Report how many lines in the entries below contain the string "link". Reply with the number alone.

-------------------------

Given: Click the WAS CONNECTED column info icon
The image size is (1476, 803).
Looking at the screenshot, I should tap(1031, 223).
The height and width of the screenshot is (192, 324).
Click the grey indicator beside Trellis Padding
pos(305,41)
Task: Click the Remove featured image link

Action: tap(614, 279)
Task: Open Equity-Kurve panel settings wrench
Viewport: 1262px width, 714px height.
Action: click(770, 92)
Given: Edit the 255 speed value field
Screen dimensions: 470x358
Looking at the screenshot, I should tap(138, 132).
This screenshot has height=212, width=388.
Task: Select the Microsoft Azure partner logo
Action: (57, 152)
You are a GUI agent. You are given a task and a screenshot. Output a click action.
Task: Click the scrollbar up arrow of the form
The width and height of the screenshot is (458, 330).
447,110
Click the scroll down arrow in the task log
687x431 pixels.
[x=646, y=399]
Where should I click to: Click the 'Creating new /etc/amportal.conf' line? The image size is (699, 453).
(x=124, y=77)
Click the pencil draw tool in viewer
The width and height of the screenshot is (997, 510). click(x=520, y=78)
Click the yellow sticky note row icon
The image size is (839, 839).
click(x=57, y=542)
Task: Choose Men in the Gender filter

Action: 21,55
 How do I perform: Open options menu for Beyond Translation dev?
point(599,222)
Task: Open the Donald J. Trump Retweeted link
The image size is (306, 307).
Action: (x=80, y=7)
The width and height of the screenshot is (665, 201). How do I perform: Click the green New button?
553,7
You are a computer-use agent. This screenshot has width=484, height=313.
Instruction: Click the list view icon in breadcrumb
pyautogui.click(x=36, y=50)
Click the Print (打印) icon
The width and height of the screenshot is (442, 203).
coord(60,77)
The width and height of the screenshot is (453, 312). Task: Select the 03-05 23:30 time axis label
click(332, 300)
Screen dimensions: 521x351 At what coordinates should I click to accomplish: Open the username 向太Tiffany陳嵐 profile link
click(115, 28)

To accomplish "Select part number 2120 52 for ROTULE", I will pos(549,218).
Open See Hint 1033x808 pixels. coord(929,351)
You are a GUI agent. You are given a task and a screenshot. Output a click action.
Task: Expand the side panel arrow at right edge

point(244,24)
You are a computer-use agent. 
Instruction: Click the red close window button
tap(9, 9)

-------------------------

| Solution to this problem |
3